Why I Love Spanish Bureaucracy, Part 1

May 21, 2003

When I booked a hotel for a week in August in Santillana del Mar, the hotel asked me to transfer some money to their bank account as a deposit, since they don’t accept credit cards. That was half an hour in the bank. They also wanted me to send the bank receipt. Knowing that in Spain, the photocopy is king, I photocopied the receipt: that was another 20 minutes, since there is always a queue in Spanish photocopy shops (incidentally, one reason why Spain is such fruitful territory for researchers is that there at least one archived copy of every document created in the country since about 1492). I stamped and sent the letter. Two days later it arrived back at my house with a mysterious message stamped on it: “DOBLE DE LA INSUFICIENCIA DE FRANQUEO: TASA 0,52€”. I looked at the stamp I’d put on: it said “65”. I didn’t understand: surely there wasn’t a problem with putting a stamp on for a higher value than the necessary amount? I asked in the local tobacconist, which is where stamps are sold. He pointed out that I’d accidentally used an old stamp worth 65 pesetas (the word “peseta” appeared nowhere on the stamp) and that peseta stamps are no longer valid, the period of grace being long over.

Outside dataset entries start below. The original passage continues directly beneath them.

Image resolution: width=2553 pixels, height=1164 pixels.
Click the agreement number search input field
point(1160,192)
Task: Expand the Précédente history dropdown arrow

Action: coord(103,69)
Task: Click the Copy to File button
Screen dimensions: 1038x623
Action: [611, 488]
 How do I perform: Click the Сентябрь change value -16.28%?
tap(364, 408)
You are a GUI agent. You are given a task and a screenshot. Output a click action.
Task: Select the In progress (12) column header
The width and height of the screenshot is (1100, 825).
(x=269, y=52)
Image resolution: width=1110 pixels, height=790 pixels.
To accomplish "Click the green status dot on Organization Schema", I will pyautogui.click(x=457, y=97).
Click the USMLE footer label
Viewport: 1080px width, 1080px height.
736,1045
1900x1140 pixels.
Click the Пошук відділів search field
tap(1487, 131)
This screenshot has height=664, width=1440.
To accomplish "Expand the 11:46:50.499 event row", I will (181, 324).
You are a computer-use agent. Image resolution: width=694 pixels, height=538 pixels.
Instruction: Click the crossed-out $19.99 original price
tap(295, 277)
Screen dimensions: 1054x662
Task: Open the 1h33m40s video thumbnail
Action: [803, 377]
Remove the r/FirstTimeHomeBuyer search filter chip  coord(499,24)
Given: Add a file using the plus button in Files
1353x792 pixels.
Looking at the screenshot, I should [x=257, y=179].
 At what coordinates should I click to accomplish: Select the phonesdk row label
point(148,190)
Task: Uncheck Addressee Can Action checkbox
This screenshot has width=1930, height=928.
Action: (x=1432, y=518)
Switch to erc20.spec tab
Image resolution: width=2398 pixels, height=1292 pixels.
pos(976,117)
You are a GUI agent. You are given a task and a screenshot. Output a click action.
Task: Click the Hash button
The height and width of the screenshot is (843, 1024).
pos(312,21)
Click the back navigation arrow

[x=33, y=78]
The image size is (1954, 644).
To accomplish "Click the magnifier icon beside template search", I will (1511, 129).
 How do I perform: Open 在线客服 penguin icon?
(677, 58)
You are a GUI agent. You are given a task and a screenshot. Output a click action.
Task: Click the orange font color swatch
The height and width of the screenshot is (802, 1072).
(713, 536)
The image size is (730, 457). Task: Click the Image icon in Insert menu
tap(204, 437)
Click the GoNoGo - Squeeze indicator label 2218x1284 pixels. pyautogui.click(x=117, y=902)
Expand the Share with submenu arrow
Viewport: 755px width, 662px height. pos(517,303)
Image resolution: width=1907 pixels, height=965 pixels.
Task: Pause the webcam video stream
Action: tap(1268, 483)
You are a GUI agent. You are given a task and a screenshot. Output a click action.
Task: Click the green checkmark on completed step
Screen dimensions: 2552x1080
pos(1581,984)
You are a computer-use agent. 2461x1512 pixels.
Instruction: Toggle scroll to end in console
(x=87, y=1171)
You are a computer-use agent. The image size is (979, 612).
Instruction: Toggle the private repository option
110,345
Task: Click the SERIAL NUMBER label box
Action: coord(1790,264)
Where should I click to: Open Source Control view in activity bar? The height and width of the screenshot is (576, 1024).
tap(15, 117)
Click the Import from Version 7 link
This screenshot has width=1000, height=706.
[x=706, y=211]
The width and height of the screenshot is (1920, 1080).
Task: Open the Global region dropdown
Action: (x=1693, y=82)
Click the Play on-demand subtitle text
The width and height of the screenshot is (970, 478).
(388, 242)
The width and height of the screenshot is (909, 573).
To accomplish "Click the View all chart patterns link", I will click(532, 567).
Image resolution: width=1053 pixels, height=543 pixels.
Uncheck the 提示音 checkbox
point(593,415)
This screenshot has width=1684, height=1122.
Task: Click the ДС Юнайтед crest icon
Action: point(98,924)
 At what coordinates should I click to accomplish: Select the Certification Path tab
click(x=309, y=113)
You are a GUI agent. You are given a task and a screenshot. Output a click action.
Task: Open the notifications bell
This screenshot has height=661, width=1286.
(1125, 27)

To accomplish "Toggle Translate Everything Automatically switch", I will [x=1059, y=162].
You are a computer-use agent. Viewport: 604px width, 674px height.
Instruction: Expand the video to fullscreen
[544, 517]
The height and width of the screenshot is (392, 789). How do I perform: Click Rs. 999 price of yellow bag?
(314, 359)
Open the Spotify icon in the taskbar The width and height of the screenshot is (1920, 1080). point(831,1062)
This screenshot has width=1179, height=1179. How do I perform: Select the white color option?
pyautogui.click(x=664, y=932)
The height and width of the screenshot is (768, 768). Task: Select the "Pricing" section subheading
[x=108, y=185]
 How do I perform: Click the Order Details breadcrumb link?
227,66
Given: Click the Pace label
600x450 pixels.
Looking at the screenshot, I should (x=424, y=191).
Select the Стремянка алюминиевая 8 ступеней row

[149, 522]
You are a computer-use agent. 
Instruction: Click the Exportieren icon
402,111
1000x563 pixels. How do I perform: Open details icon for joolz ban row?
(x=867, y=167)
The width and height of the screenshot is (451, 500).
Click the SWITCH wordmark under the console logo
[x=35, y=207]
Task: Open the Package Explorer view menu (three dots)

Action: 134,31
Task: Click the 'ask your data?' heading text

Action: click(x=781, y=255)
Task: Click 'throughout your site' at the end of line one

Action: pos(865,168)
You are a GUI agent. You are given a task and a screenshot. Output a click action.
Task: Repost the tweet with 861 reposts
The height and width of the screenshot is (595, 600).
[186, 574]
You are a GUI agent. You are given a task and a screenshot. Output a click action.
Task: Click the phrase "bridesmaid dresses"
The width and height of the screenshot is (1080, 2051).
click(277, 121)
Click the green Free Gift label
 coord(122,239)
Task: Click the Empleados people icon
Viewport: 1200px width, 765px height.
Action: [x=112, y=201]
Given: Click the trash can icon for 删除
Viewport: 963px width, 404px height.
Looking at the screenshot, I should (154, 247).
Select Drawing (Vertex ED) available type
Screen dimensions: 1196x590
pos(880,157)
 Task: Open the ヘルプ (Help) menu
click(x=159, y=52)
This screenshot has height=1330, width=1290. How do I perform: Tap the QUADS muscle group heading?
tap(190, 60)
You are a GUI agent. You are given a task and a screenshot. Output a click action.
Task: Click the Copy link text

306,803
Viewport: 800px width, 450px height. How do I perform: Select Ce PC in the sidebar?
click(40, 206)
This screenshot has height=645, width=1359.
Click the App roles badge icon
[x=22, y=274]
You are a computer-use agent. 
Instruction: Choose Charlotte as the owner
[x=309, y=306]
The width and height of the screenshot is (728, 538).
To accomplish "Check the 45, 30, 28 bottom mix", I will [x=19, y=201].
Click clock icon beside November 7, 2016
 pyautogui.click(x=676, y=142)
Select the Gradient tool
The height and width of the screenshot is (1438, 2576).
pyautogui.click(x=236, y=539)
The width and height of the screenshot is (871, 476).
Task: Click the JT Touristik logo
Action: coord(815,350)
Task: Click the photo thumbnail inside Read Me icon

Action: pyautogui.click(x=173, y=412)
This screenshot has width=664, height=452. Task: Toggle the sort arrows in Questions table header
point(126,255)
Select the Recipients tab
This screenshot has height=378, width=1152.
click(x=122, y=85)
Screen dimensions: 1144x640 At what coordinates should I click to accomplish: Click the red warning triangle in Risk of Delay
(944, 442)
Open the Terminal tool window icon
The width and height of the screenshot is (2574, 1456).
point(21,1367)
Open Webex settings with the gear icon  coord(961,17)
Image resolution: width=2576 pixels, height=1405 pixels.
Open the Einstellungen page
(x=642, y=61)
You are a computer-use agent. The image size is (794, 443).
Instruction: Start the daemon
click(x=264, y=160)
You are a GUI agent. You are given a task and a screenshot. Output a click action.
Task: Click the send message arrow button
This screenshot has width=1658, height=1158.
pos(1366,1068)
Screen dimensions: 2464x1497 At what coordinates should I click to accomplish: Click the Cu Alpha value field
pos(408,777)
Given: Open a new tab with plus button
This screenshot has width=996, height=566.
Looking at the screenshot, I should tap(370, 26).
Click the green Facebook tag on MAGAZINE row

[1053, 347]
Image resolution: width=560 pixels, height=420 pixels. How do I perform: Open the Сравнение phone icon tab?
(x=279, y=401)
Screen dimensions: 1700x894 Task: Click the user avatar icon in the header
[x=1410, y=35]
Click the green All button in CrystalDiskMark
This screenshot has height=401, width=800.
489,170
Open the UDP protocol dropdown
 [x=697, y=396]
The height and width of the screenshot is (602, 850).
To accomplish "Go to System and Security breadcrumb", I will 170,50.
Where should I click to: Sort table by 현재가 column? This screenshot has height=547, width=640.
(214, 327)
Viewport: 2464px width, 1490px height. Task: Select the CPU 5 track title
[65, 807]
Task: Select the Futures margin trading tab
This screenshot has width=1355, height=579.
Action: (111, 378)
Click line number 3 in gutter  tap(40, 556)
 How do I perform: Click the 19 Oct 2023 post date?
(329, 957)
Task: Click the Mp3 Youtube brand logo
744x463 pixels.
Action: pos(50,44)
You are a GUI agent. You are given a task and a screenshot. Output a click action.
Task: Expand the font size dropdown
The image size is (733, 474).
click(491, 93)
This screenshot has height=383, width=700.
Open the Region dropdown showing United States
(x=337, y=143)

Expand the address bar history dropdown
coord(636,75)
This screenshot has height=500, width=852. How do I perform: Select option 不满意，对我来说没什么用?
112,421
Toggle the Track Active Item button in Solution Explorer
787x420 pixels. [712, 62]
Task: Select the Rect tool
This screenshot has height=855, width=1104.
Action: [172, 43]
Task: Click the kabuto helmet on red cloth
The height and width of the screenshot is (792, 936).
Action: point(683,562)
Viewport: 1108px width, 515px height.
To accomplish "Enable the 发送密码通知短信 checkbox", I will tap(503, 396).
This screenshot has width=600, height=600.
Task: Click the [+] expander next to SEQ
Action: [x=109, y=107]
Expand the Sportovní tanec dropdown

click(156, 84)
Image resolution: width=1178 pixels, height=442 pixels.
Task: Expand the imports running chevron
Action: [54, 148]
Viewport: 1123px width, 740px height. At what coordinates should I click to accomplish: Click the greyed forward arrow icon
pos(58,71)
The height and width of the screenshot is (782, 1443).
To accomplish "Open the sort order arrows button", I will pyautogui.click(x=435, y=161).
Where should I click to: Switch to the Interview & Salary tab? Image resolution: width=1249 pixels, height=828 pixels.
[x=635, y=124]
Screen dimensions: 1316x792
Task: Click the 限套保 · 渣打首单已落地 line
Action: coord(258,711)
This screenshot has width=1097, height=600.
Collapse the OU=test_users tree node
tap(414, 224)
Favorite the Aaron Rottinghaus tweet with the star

The price of a stamp for sending a letter inside Spain is €0,26, and to send the letter, I’d now have to pay twice the price of the missing stamp - €0,52. Effectively I’d been fined. “But,” I wondered cautiously, “can’t I just use a different envelope, one which doesn’t have the mysterious message stamped on it, and pay the normal €0,26?” “That’s what most people do,” the tobacconist said. “You don’t happen to have a spare envelope, do you?” I asked. “Yes,” he said, and handed me one over the counter. “Gracias,” I said.